MATERIAL FOR THIS TASK Block Start

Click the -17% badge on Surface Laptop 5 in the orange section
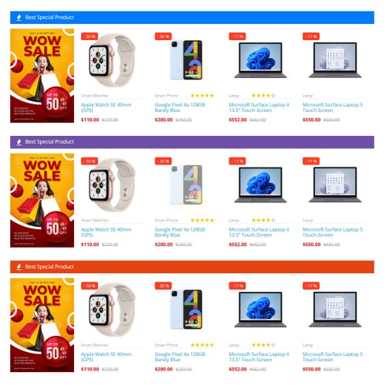The height and width of the screenshot is (386, 386). [x=311, y=286]
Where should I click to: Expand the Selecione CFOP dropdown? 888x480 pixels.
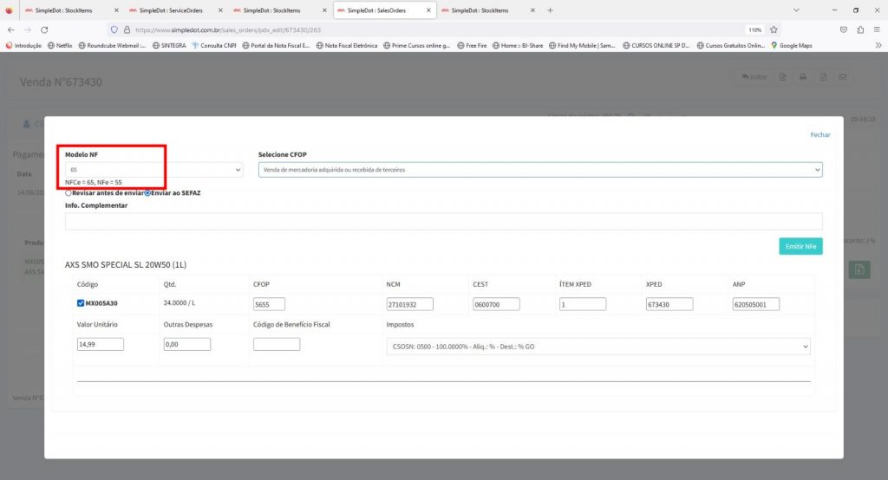click(x=539, y=170)
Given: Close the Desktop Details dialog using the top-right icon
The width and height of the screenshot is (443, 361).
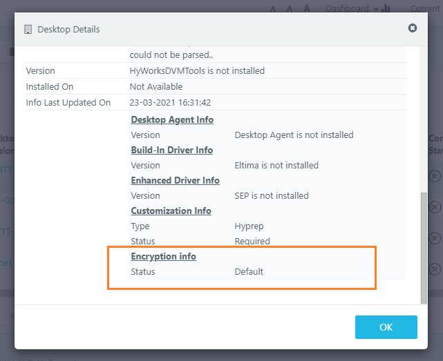Looking at the screenshot, I should (x=413, y=28).
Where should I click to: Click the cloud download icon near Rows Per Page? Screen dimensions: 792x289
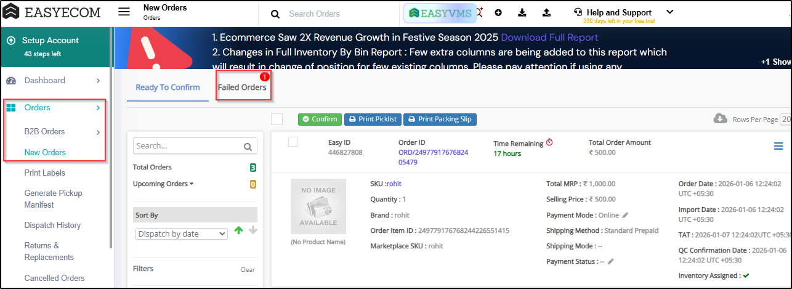pos(719,119)
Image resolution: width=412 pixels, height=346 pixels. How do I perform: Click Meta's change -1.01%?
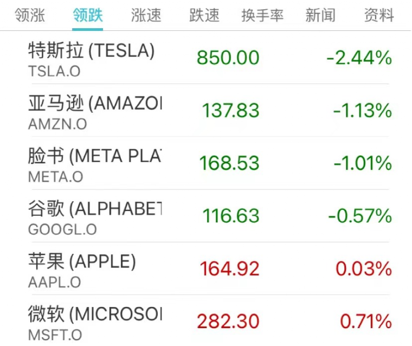363,163
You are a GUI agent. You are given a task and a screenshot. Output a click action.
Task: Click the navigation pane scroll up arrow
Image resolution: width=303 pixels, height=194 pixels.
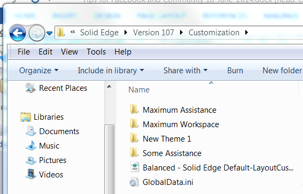coord(109,87)
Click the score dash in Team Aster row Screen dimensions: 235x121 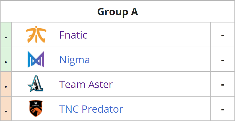click(x=223, y=85)
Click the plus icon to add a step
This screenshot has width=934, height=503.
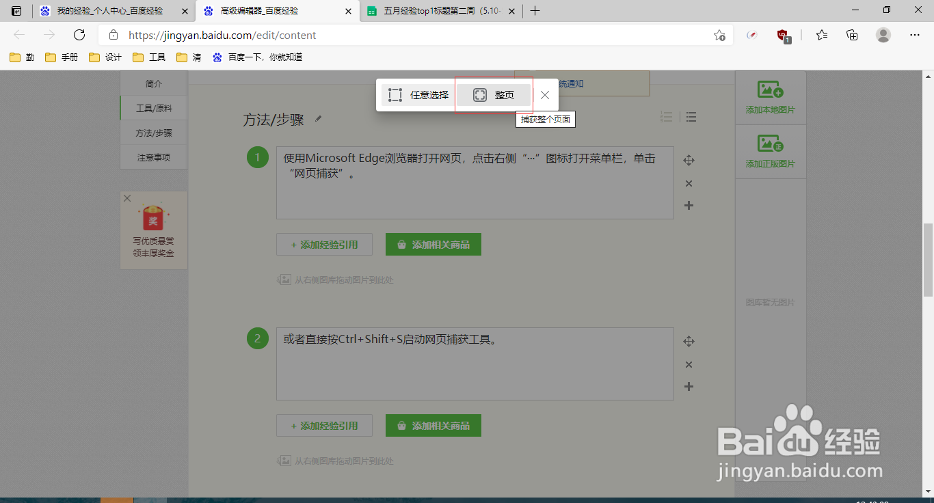pyautogui.click(x=689, y=205)
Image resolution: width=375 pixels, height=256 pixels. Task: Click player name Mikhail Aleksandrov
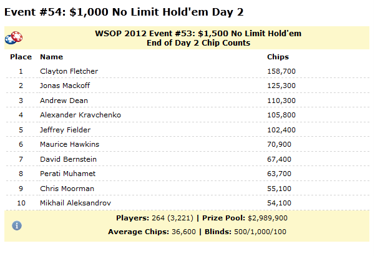(x=75, y=203)
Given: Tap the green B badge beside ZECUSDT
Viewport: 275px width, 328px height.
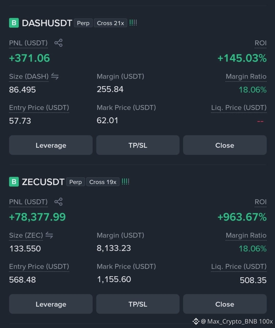Looking at the screenshot, I should (x=14, y=182).
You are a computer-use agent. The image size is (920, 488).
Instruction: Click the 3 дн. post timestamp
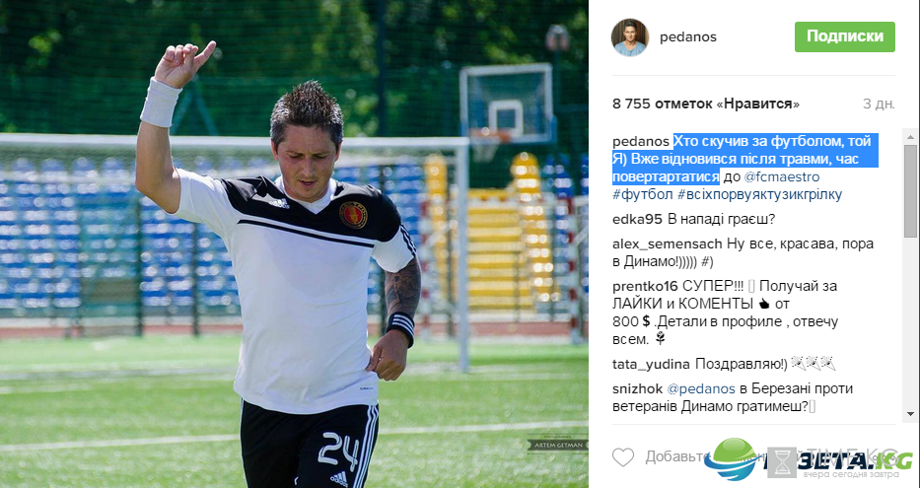click(x=879, y=104)
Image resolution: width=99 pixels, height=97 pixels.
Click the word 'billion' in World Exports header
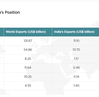point(41,32)
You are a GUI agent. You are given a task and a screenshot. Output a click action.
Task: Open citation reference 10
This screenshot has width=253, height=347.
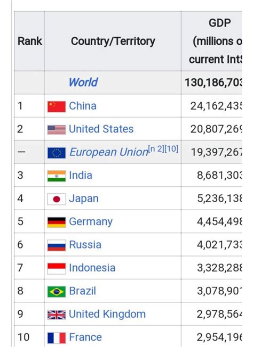pyautogui.click(x=171, y=148)
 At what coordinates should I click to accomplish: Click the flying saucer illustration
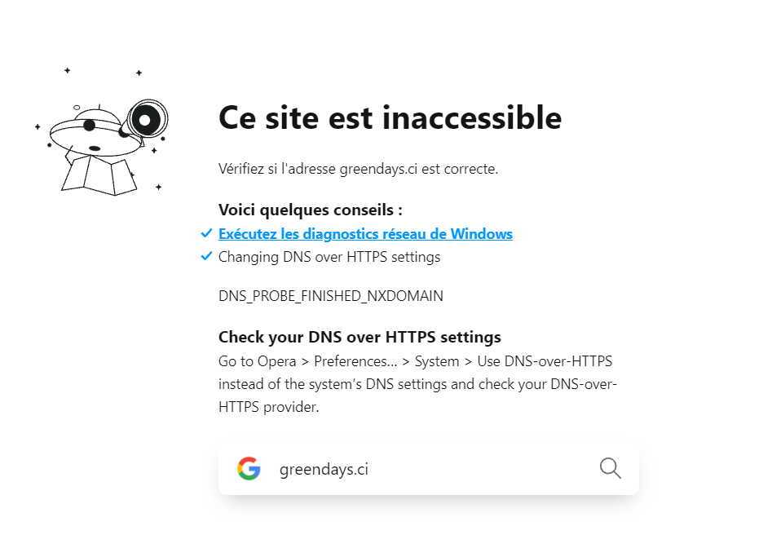click(91, 132)
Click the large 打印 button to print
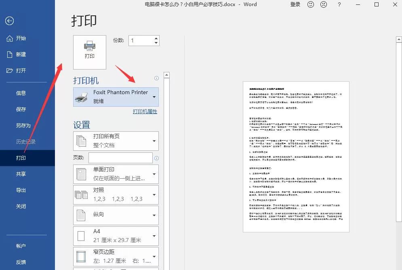The height and width of the screenshot is (270, 402). pyautogui.click(x=89, y=52)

MATERIAL FOR THIS TASK Block End

* [PROBLEM REQUIREMENTS] Every line between the one containing "Click the word" and the last line of the data above, both included, should be copied exactly, but not the pictures.

* [OUTPUT FOR THIS EXERCISE]
Click the word 'billion' in World Exports header
point(41,32)
You are a GUI agent. You are given a task and a screenshot. Output a click action.
Task: Open citation reference 10
This screenshot has width=253, height=347.
pyautogui.click(x=171, y=148)
 At what coordinates should I click to accomplish: Click the flying saucer illustration
click(91, 132)
Click the large 打印 button to print
The height and width of the screenshot is (270, 402). pyautogui.click(x=89, y=52)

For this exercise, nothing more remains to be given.